Before going to the United States and becoming a self-exiled King, Choco brought together some old friends of his spiritual and musical guide to record a song as a tribute. After a few sad piano chords, your voice can be heard:
"The dream of Elvis Manueeel / Martínez Nodarse / ... in the dream you have to persevere / sleep can not get tired ..."
On any album from Tampa, United States ...

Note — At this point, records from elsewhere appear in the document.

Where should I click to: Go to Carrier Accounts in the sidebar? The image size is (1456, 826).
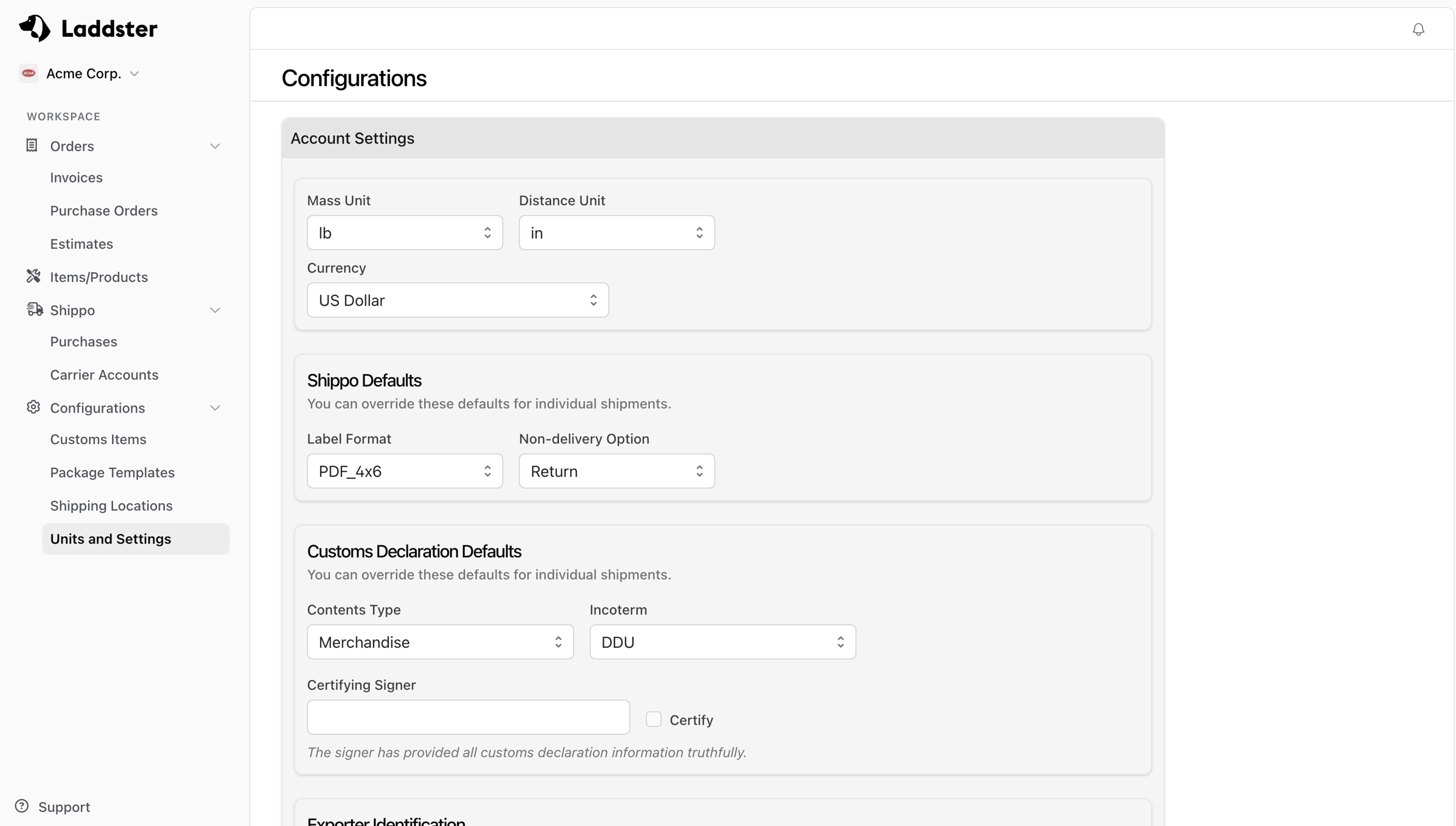tap(104, 375)
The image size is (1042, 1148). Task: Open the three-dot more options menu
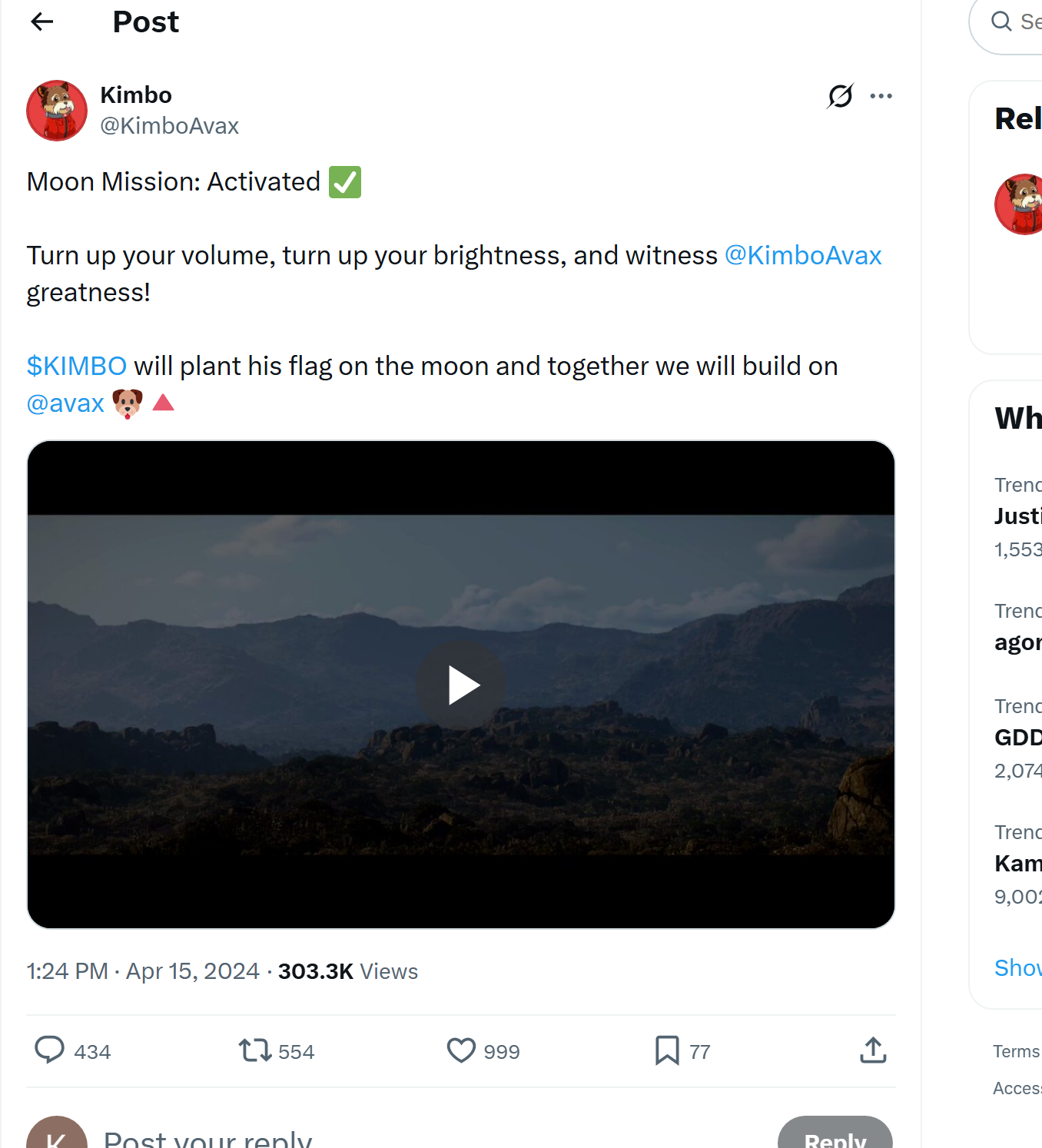(x=881, y=96)
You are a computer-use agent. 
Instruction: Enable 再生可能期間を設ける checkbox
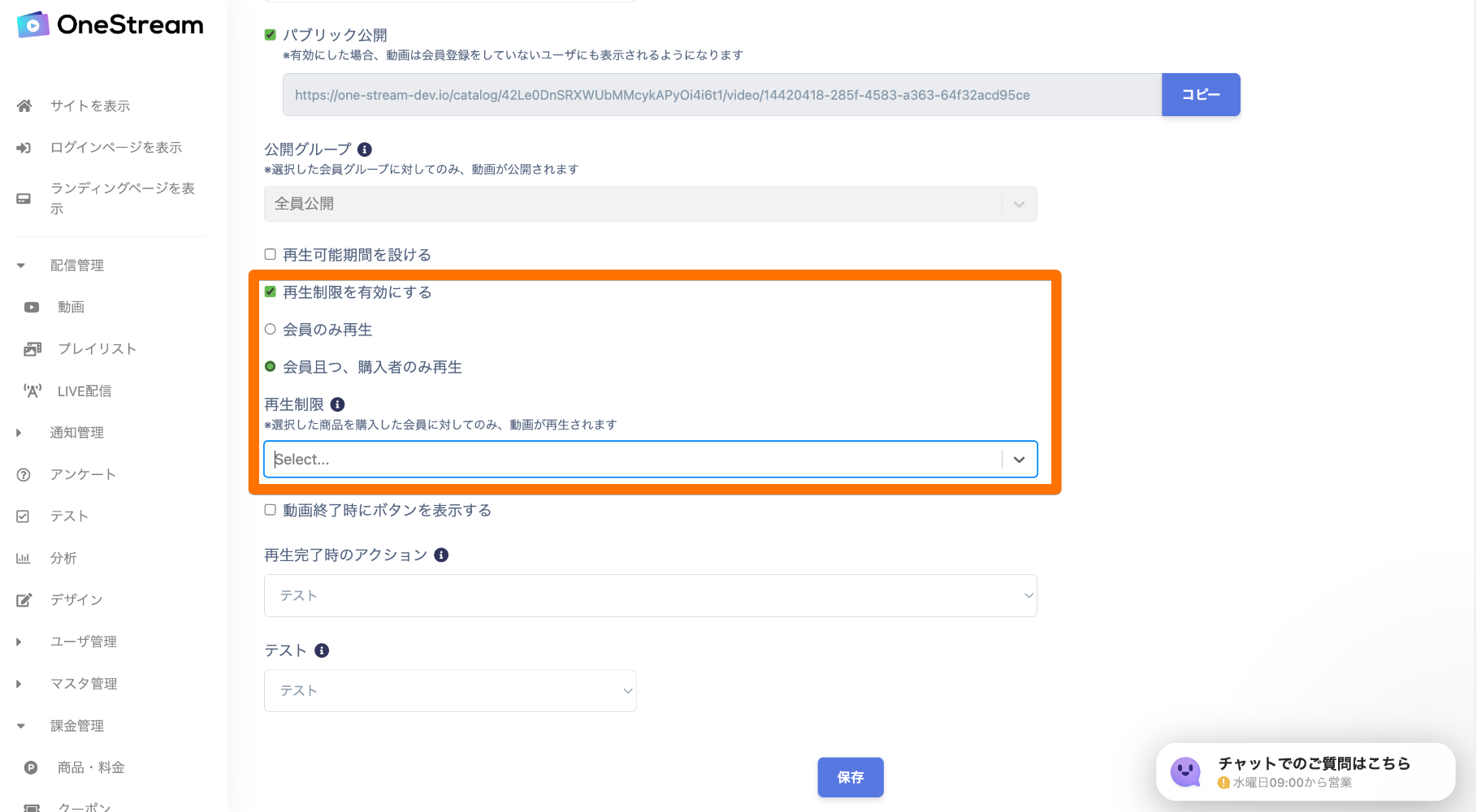(271, 254)
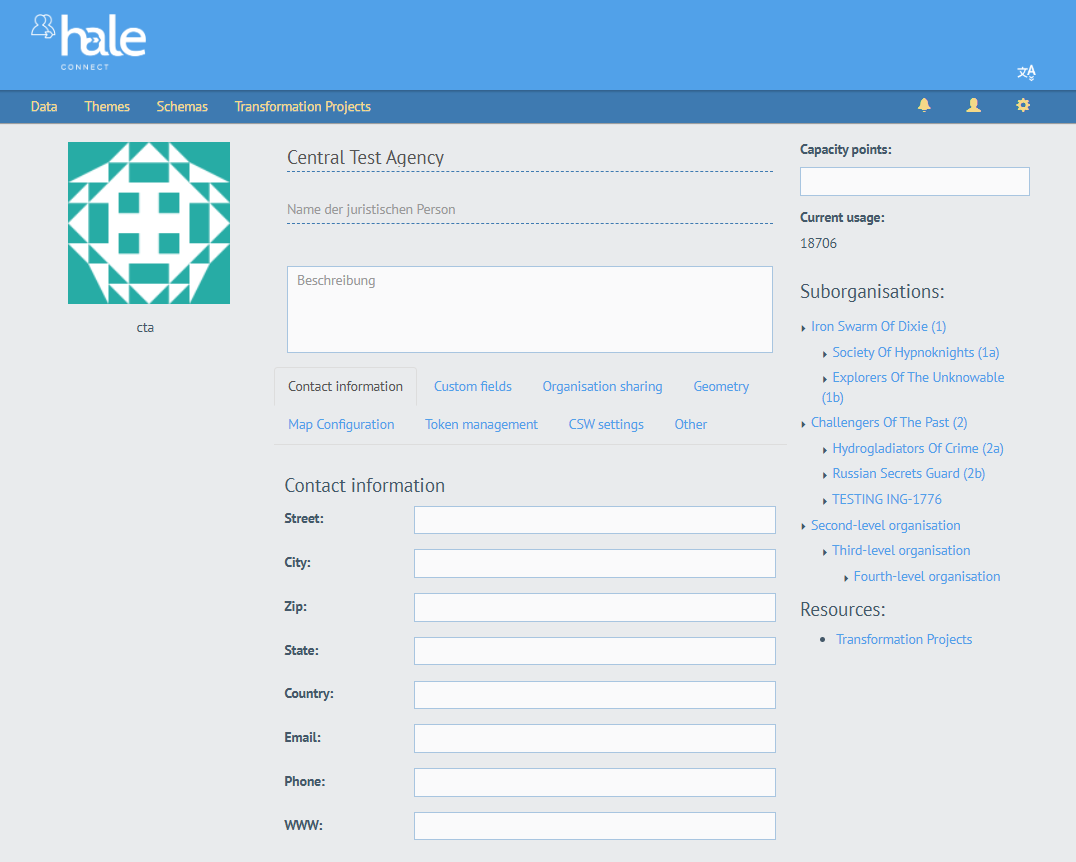Open the Geometry tab
1076x862 pixels.
(x=720, y=387)
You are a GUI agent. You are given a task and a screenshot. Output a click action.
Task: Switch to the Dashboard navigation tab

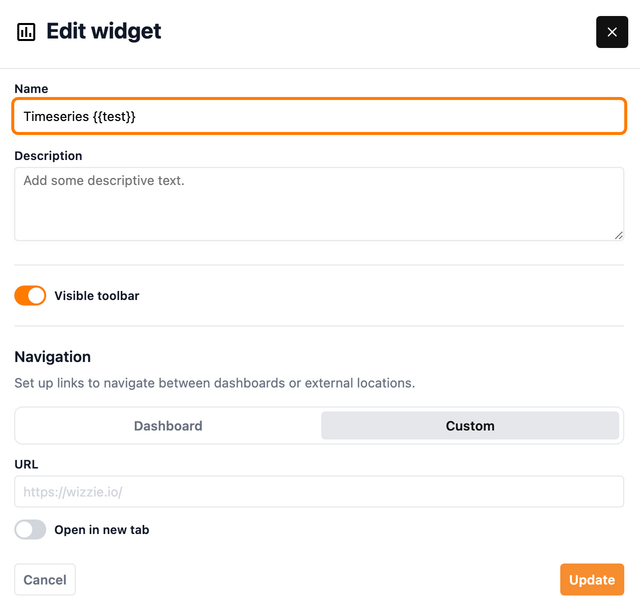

Chocolate sweats. He just sang one of his songs and the audience shouts, asking for more. He smiles. Fame suits you well.
The entertainer of the show appears on one side of the stage. Walk up to him and show him what looks like a frame already framed.
- This is from a store that is here, in Tampa, that made a gift to the King of the dealers in memory of Elvis Manuel. Applause, applause! - the animator asks and the crowd responds with shouts and leaps.
The work is something simple, just two superimposed photographs, one of Elvis and another of his. He takes it in his hands and raises it on his head. Thanks. He gets excited. Perhaps you remember the promise in front of the sea and think that all your success is due to the blessings of your idol. Anyway, on the stage has disappeared Chocolate MC and nobody has noticed the leak. In his place is Yosvani, a dreamer who takes the microphone with strength and begins to shout:
"Look at her, look at her like she's sweating ..."
Under the stage, the frantic public sings with him.
Darío Alejandro Alemán
Contralmirante de un bote solitario que teme a los aviones, periodista accidentado, fumador de cuanto combustione, bebedor de mercurio, enamorado de los mitos y también de todo aquello que termine en un “Basado en hechos reales”.